Elections are gruelling beasts. The build up to polling day is typically protracted, divisive and generally hard to escape! The day of an election is no less intense with endlessly repetitive speculations and relatively pointless predictions.

It can be hard not to get caught up in it all and find yourself constantly checking polls and social media. And if you’re anything like me on election night, you’ll find the anxiety of ‘not knowing’ unbearable and instead of getting a good night’s sleep you catnap between checking the BBC website on your phone and watching the live analysis on BBC news (apparently other news channels and outlets are available)!

It’s a slippery slope; you start thinking you’ll just try and catch the exit poll before heading to bed. Struggling to drift off you take a quick gander to see if the first constituency has been declared yet. It hasn’t, but you might as well wait a little longer as it can’t be long now. And catching that first declaration is like popping open a tube of pringles or a pack of Jaffa Cakes (for clarification I haven’t been paid to mention these brands! :D).  At this point, only the most disciplined of minds can  back out and as the sun comes up you kick yourself for so foolishly riding that limbo train between sleep and election night fever!

Inevitably, the following days are fuelled with mixed feelings and reflections. Coming down from the electrioneering rollercoaster while contemplating the impact of all those future pledges and promises can take its toll.

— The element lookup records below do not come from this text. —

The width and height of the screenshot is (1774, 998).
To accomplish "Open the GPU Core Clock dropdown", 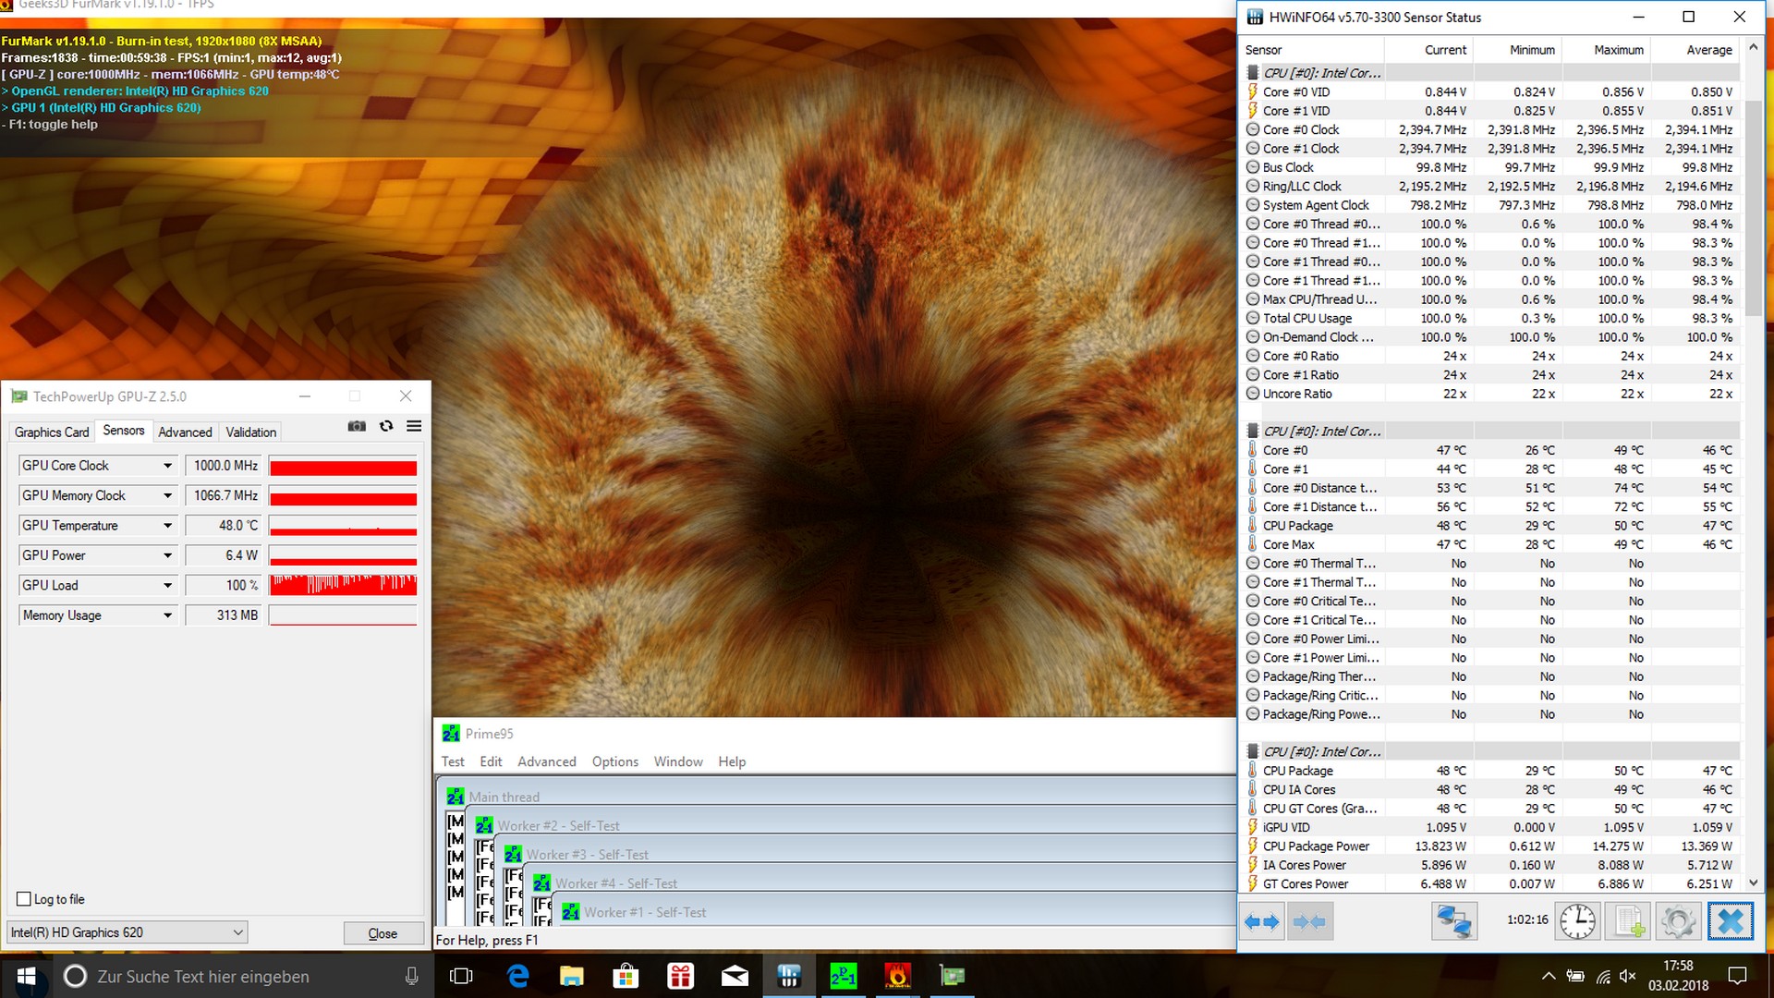I will pyautogui.click(x=167, y=466).
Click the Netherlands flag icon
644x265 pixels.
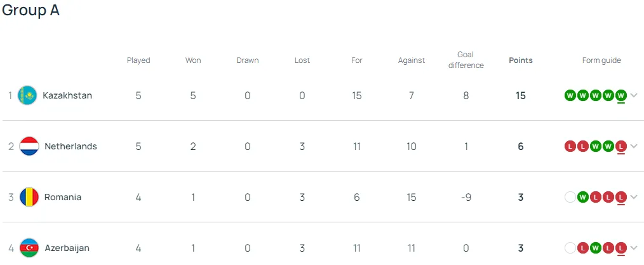[29, 146]
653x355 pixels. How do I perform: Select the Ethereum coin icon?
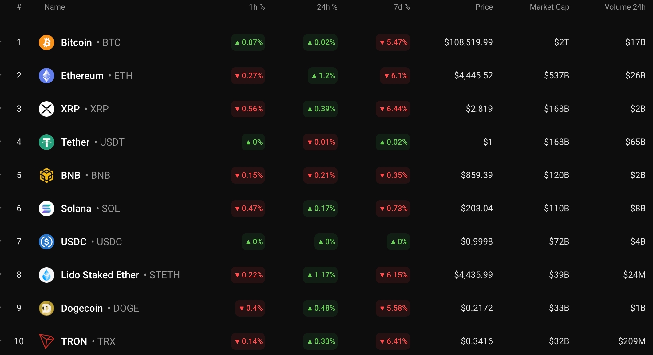(46, 76)

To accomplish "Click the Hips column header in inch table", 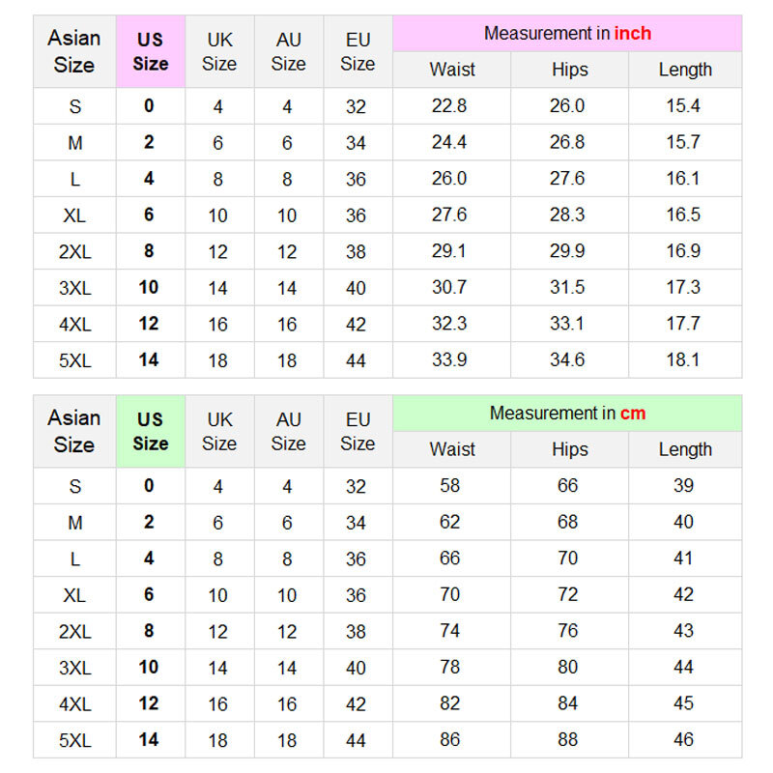I will tap(570, 70).
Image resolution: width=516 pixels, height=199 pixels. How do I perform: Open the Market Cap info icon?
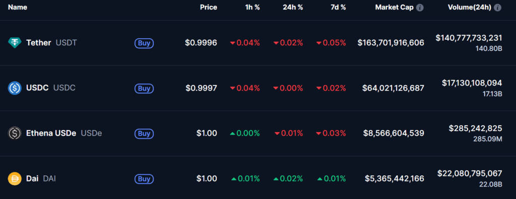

However people voted, election result day can be quite an overwhelming experience. Like many, over the years I’ve personally experienced the hope, disappointment and excitement at elections and I also know how important it is to step away from that bubble from time to time. So here’s some of my own quick tips to stop yourself getting tsunami’d in a post-election hangover…

1. Get Some Fresh Air

Toddler walking on sandy beach

Getting outdoors really is the the first and most vital step to escaping your election hangover. It will break the cycle and move you towards brighter and lighter thoughts.

2. Experience Nature

Funny deer portrait black and white

Find some green space and look for some wildlife. There is something so reassuring about observing the ignorance and possiby contempt that nature exhibits opposite the whims and woes of homo sapiens. There is a calming continuity, a sense that while some things change, other things continue as they did yesterday and the day before.

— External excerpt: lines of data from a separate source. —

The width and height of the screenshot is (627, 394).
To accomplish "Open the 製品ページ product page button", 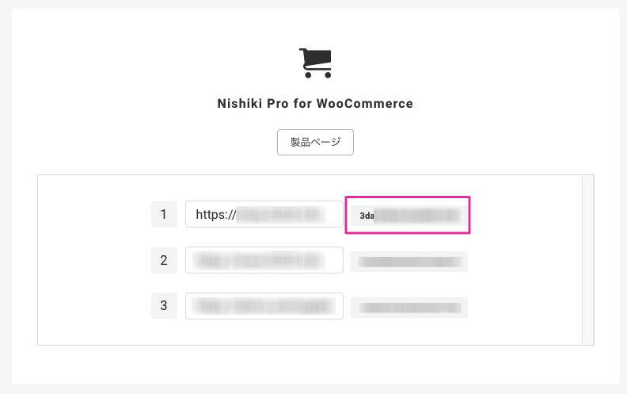I will 315,142.
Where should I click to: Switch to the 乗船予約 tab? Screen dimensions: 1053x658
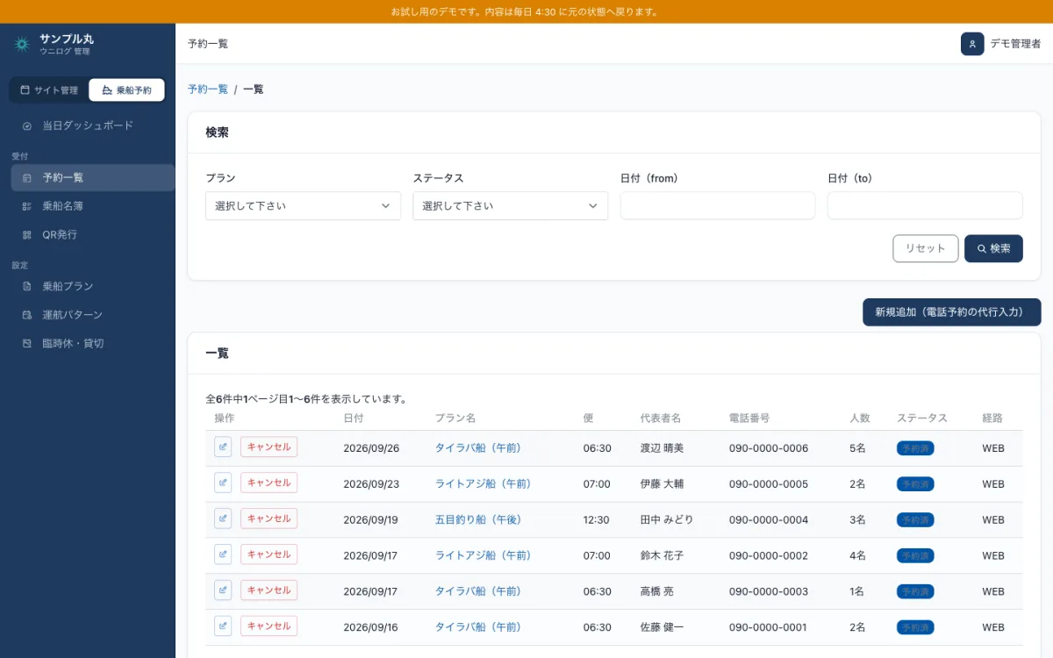126,90
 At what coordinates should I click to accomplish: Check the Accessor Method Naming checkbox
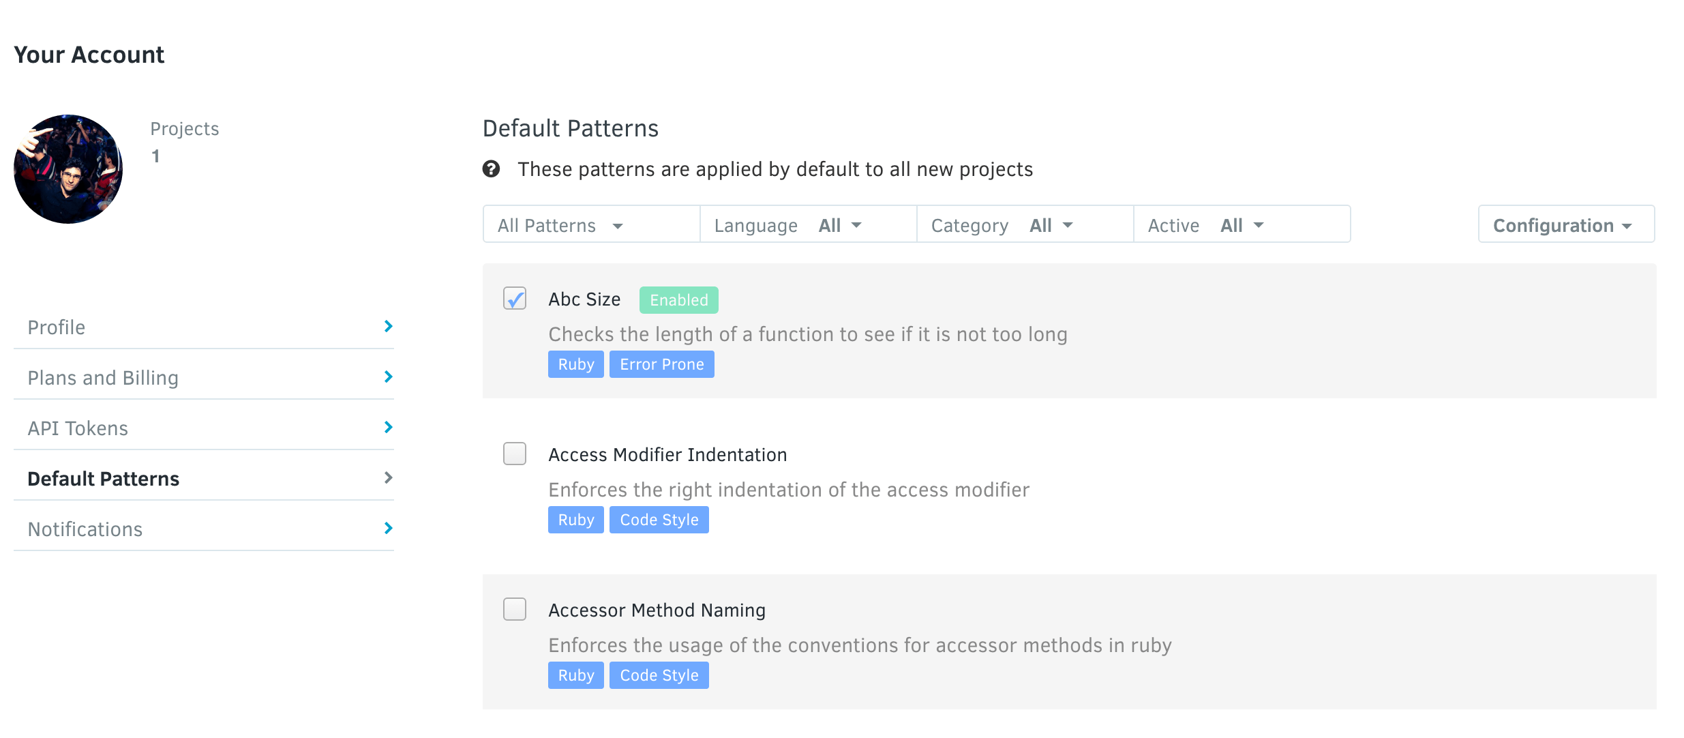point(515,609)
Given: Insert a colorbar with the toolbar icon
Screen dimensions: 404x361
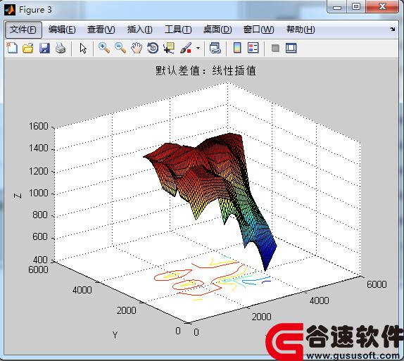Looking at the screenshot, I should point(237,48).
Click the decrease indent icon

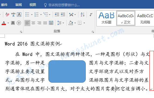(57, 15)
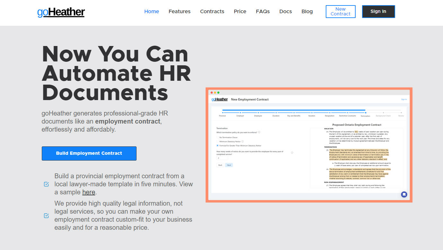Click the checkmark icon beside provincial contract text

point(46,184)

Experiencing nature has become something I try to make part of my daily routine even if it’s just for 5 minutes. Today I watched a kestrel hunting over the verges of the A65, redwings scoffing berries by the train station and a minuscule goldcrest foraging in a town centre shrub no more than a metre away from me. Magical!

3. Find some water

Gordale Scar, Malham

We can’t live without water, so our instinctive appreciation and reverence for it should come as no surprise. This very fact also means that none of us are usually very far from it. Be it a reservoir or a river they are the lifeblood of civilisation. The fluidity and ever-changing character of water is something that can soothe and heal the soul.

Get Connected

There has been and is many moments when I want to hide myself from the world and all the people in it. Yet, those moments when I find myself reluctantly and unavoidably in the presence of someone can be the most powerful. Just the simplest of greetings, a nod, a shrug can start a profound process of healing.

Media and social media make it too easy to patronise, vilify and dehumanise both groups and individuals. And when we get in those little bubbles it’s easy for us to fall into the same trap. Forced face-to-face connections shatter that illusion.

People of all backgrounds, beliefs and political persuasions can and do share a love of nature and the outdoors, maybe that’s where we should all look to start the healing?